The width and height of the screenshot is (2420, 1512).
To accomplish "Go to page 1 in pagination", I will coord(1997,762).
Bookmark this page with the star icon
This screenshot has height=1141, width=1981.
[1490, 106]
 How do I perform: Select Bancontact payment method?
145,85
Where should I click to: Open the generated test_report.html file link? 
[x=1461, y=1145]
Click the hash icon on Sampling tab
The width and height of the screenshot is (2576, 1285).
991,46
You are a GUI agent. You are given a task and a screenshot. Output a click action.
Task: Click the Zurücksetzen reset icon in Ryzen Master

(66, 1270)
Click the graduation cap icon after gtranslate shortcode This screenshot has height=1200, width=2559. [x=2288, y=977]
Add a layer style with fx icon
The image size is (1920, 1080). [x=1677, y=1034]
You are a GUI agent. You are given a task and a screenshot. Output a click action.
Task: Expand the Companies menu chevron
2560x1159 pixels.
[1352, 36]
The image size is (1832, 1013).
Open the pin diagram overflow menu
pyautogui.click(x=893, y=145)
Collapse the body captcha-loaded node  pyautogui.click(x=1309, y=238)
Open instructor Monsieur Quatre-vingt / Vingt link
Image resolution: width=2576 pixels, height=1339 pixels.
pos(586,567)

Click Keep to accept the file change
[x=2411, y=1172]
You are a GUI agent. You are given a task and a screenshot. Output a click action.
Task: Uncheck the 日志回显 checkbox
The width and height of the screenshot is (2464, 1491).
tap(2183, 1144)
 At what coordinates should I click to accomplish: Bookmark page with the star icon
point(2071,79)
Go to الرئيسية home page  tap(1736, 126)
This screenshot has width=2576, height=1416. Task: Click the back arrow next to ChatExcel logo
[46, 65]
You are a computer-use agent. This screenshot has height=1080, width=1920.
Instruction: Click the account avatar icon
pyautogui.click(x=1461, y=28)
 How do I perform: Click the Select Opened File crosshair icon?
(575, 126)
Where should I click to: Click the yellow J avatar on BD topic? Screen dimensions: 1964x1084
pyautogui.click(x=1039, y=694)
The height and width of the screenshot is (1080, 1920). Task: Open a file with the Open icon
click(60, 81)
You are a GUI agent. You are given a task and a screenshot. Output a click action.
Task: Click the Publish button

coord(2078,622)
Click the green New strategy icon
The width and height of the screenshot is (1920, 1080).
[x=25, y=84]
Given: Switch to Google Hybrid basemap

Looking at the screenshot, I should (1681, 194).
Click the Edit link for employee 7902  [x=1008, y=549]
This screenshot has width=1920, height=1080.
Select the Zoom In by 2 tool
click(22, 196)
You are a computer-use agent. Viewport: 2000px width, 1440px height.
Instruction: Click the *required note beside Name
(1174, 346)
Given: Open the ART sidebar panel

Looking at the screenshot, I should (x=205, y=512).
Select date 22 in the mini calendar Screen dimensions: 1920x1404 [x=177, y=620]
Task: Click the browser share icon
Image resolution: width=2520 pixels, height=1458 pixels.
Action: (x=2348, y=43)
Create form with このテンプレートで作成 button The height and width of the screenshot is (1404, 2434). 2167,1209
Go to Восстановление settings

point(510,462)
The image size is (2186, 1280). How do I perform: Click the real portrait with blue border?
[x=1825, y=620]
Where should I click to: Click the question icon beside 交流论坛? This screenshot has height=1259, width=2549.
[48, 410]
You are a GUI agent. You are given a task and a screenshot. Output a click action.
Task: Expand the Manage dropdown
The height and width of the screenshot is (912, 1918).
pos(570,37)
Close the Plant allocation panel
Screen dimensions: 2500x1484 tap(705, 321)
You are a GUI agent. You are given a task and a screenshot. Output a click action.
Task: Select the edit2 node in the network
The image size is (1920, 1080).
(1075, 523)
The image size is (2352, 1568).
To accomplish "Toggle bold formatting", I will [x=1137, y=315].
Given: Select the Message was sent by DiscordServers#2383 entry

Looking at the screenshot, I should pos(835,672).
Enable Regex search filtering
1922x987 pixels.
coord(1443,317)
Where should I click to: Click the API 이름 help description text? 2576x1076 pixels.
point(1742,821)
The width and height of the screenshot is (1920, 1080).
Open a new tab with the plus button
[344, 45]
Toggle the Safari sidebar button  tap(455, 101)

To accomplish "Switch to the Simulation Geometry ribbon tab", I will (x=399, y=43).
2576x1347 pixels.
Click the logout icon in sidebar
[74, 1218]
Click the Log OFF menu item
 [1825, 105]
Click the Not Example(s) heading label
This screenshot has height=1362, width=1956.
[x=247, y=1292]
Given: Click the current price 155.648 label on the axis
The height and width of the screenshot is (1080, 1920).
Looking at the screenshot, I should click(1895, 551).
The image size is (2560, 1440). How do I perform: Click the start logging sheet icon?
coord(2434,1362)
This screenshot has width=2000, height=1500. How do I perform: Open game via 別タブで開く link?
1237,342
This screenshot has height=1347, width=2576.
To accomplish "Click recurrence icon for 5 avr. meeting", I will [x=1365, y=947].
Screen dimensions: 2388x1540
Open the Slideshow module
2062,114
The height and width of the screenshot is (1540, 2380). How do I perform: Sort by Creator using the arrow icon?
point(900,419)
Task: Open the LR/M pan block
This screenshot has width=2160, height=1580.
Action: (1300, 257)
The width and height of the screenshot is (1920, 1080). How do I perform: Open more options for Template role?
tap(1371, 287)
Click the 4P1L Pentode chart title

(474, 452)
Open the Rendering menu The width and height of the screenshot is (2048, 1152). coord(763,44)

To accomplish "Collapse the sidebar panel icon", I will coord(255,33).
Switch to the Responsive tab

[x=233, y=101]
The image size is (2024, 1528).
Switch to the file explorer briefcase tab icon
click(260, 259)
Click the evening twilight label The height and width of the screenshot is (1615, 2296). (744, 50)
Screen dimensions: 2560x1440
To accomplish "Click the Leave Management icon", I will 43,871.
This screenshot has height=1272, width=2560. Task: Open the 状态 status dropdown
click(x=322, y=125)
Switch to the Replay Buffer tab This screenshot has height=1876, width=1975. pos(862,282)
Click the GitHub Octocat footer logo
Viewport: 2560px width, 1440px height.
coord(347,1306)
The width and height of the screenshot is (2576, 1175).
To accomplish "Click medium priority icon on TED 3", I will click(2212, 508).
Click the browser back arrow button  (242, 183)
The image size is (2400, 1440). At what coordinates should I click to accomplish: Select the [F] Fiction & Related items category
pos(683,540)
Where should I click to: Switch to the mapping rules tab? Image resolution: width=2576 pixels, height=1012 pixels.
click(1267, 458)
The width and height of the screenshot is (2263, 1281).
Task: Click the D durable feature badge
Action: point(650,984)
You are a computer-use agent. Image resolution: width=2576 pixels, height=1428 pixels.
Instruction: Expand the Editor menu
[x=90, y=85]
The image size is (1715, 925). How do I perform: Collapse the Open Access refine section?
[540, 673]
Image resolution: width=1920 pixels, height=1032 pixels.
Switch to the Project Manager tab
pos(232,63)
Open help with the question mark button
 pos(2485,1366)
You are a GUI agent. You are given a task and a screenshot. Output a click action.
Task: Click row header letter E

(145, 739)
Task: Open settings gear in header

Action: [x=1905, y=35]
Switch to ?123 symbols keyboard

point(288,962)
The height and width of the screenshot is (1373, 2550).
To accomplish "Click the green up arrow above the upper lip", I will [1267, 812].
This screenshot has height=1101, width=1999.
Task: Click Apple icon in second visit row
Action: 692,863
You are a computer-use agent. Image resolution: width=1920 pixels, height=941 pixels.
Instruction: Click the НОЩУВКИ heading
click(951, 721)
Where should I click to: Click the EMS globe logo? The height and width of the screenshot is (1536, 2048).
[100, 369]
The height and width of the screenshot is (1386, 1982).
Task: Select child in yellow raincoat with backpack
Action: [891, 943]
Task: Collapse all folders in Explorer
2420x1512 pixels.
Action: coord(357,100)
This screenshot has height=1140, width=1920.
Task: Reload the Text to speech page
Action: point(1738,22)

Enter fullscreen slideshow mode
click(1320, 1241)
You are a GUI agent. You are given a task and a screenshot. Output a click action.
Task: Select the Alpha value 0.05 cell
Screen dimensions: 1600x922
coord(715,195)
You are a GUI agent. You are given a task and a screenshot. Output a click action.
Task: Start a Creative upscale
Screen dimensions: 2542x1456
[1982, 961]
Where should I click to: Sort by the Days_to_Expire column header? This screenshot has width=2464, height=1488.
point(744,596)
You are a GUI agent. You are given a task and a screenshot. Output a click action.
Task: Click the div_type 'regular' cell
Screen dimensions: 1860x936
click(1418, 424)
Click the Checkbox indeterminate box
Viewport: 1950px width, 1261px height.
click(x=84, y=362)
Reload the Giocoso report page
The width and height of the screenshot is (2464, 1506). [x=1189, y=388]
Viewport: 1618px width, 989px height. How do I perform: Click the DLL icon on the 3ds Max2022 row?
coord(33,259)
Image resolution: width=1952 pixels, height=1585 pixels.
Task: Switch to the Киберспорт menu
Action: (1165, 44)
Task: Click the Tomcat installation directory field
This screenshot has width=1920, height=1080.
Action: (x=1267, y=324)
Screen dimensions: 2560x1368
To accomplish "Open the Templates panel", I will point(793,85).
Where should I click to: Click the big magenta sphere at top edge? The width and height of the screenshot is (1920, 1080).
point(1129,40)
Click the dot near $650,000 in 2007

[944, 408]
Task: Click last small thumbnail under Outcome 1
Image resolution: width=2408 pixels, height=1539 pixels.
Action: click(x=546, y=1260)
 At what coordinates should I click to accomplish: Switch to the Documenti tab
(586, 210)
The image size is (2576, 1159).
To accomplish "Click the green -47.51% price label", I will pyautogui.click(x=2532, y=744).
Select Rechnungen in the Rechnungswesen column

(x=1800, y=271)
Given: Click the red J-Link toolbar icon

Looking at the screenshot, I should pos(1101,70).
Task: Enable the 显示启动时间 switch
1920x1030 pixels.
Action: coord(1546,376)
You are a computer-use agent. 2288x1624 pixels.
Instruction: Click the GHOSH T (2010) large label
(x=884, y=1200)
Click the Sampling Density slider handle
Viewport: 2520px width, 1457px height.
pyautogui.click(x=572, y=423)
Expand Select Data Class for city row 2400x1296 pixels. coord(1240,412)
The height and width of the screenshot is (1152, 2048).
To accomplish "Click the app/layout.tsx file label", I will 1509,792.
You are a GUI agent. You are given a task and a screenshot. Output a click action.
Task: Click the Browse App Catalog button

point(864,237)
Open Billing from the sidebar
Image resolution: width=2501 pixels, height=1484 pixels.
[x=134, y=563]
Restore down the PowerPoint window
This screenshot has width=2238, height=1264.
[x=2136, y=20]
++++++
— TASK TO CARRY OUT —
Pull each line containing "node" from the records.

— RESPONSE AREA —
Collapse the body captcha-loaded node  pyautogui.click(x=1309, y=238)
Task: Select the edit2 node in the network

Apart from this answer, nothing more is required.